== Tugas yang Dikerjakan ==
A. Menurut artikel tentang K3, berapa jumlah kecelakaan kerja pada tahun 2020 hingga bulan Oktober?
B. Tuliskan ulang tanpa perubahan bagian artikel tentang K3, mulai dari "Buruh menuntut penerapan" dan berakhir pada "yang sangat penting.".
C. Teruskan artikel tentang K3 buruh mulai dari kalimat sesudah kalimat terakhir yang ditampilkan.

Nyawa Bukan Taruhannya

Buruh menuntut penerapan K3 yang layak.

Jakarta, KPonline – “Mengapa isu K3 jarang dibicarakan buruh?” Seorang kawan mengatakan hal ini kepada saya, beberapa waktu yang lalu.

Belum sempat saya menjawab, dia melanjutkan, “Padahal K3 sangat penting bagi buruh. Tak ternilai dengan uang.”

“Bayangkan kalau ada orang terpotong jari atau tangannya. Apalagi jika sampai meninggal akibat kecelakaan kerja. Itu tak bisa diganti dengan uang sebanyak apapun.”

Saya membenarkan itu. Bahwa K3 adalah isu yang sangat penting.

Permasalahan mengenai keselamatan dan kesehatan kerja bukannya tak pernah dibicarakan dalam serikat buruh. Tapi ya tadi, isu ini seperti timbul tenggelam. Sehingga wajar jika ada yang perpandangan bahwa buruh tidak terlalu peduli dengan K3.

Dalam menyikapi permasalahan, saya kira gerakan buruh cenderung reaksioner. Hanya bereaksi terhadap isu yang sedang hangat. Kemudian bergeser ke isu yang lain, bahkan ketika isu yang sebelumnya belum terselesaikan.

Padahal kecelakaan kerja bukannya tidak ada. Tahun 2020 saja, hingga bulan Oktober, ada 177.000 kecelakaan kerja. Dengan kata lain, setiap bulan terjadi 17.700 kecelakaan kerja. Setara dengan 590 per hari. Itu data yang resmi. Yang tidak dilaporkan, saya kira akan jauh lebih besar lagi.

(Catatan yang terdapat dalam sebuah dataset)
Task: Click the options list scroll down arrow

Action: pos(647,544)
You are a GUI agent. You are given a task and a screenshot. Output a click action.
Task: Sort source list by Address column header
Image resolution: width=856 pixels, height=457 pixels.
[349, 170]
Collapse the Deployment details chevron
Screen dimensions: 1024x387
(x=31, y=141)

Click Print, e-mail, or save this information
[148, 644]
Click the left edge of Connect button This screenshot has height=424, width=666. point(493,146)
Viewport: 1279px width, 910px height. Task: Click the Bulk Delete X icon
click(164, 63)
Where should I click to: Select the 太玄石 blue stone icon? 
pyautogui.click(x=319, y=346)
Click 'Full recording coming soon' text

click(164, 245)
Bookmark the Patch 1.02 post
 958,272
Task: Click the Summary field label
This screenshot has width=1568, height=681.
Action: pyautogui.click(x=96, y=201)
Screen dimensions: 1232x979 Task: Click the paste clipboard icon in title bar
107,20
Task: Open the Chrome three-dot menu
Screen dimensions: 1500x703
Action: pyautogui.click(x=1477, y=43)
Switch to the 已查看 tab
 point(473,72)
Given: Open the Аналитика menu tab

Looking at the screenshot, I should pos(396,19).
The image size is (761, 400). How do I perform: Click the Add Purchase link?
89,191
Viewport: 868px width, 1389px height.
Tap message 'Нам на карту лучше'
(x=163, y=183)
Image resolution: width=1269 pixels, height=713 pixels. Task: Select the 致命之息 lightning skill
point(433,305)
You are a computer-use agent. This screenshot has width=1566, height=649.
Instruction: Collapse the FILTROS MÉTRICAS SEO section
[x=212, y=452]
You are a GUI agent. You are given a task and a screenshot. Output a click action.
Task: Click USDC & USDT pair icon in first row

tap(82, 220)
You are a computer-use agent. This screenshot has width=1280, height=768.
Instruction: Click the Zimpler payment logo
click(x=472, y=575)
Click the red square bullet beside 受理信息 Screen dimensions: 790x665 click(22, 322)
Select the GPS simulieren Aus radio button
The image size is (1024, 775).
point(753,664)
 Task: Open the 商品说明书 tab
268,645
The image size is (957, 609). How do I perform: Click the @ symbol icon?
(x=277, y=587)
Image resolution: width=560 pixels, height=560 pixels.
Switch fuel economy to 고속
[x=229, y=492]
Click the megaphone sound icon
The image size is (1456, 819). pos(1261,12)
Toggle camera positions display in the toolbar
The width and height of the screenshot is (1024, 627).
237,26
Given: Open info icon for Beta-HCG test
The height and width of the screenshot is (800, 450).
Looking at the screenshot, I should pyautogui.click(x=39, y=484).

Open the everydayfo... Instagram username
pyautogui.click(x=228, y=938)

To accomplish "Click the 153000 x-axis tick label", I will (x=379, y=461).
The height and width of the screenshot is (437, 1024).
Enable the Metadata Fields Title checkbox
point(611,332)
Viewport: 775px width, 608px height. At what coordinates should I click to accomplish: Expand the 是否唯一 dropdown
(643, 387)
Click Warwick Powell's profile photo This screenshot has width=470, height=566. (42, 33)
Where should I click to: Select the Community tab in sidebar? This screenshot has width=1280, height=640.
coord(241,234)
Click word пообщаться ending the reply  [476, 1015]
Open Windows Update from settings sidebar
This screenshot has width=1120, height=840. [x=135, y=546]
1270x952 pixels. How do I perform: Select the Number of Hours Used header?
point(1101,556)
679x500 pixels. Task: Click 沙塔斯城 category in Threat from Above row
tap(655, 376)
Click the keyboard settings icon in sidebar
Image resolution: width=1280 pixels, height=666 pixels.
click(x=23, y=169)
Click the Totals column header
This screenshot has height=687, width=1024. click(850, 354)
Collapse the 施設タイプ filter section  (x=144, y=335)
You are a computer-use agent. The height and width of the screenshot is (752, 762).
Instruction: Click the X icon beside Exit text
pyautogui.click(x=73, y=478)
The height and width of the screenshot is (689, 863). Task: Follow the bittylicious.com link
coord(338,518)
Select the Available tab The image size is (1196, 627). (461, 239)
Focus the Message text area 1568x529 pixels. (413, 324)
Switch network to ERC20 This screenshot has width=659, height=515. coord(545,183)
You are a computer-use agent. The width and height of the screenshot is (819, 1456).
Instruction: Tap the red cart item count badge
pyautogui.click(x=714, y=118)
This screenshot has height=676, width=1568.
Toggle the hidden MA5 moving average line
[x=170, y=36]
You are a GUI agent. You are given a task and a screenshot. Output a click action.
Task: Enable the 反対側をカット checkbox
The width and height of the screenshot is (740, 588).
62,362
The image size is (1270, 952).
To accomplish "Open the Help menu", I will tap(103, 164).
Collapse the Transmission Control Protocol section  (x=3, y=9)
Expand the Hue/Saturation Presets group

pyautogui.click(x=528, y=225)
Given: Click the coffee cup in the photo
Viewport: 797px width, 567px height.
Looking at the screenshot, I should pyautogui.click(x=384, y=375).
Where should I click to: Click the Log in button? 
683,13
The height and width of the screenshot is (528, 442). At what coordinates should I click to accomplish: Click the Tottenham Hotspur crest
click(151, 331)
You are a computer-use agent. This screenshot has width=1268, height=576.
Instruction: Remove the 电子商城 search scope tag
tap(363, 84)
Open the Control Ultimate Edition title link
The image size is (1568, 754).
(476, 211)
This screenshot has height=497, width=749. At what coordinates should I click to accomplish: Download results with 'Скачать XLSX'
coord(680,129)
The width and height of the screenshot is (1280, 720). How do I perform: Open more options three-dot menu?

== Kunci Jawaban ==
A. 177.000 kecelakaan kerja.

B.
Buruh menuntut penerapan K3 yang layak.

Jakarta, KPonline – “Mengapa isu K3 jarang dibicarakan buruh?” Seorang kawan mengatakan hal ini kepada saya, beberapa waktu yang lalu.

Belum sempat saya menjawab, dia melanjutkan, “Padahal K3 sangat penting bagi buruh. Tak ternilai dengan uang.”

“Bayangkan kalau ada orang terpotong jari atau tangannya. Apalagi jika sampai meninggal akibat kecelakaan kerja. Itu tak bisa diganti dengan uang sebanyak apapun.”

Saya membenarkan itu. Bahwa K3 adalah isu yang sangat penting.

C.
Keselamatan dan Kesehatan Tetaplah yang Utama

Data kecelakaan kerja di atas, mestinya sudah cukup untuk membuat kita menjadi isu K3 sebagai prioritas utama.

Terlebih di masa pandemi ini. Ketika Corona masih merajalela.

Untuk itu, pastikan protokol kesehatan di tempat kerja kita berjalan dengan baik. Jangan sampai karena kita abai terhadap persoalan ini, tempat kerja atau perkantoran menjadi klaster baru bagi perkembangan Covid-19.

Buruh sangat rentan terpapar corona. Apalagi mereka harus tetap bekerja, di saat yang lain menerapkan PSBB. Itulah sebabnya, serikat pekerja harus peduli dengan kesehatan di tempat kerja.

Sekali lagi, nyawa bukan taruhannya.

Revisi UU No 1 Tahun 1970 Harus Dilakukan

Bagi serikat buruh, PR yang hingga saat ini belum tuntas dikerjakan adalah perihal revisi UU No 1 tahun 1970 tentang Keselamatan Kerja.

Beleid ini dianggap sudah tidak mampu lagi menjawab tantangan zaman. Harus direvisi, agar sesuai dengan konteks kekinian.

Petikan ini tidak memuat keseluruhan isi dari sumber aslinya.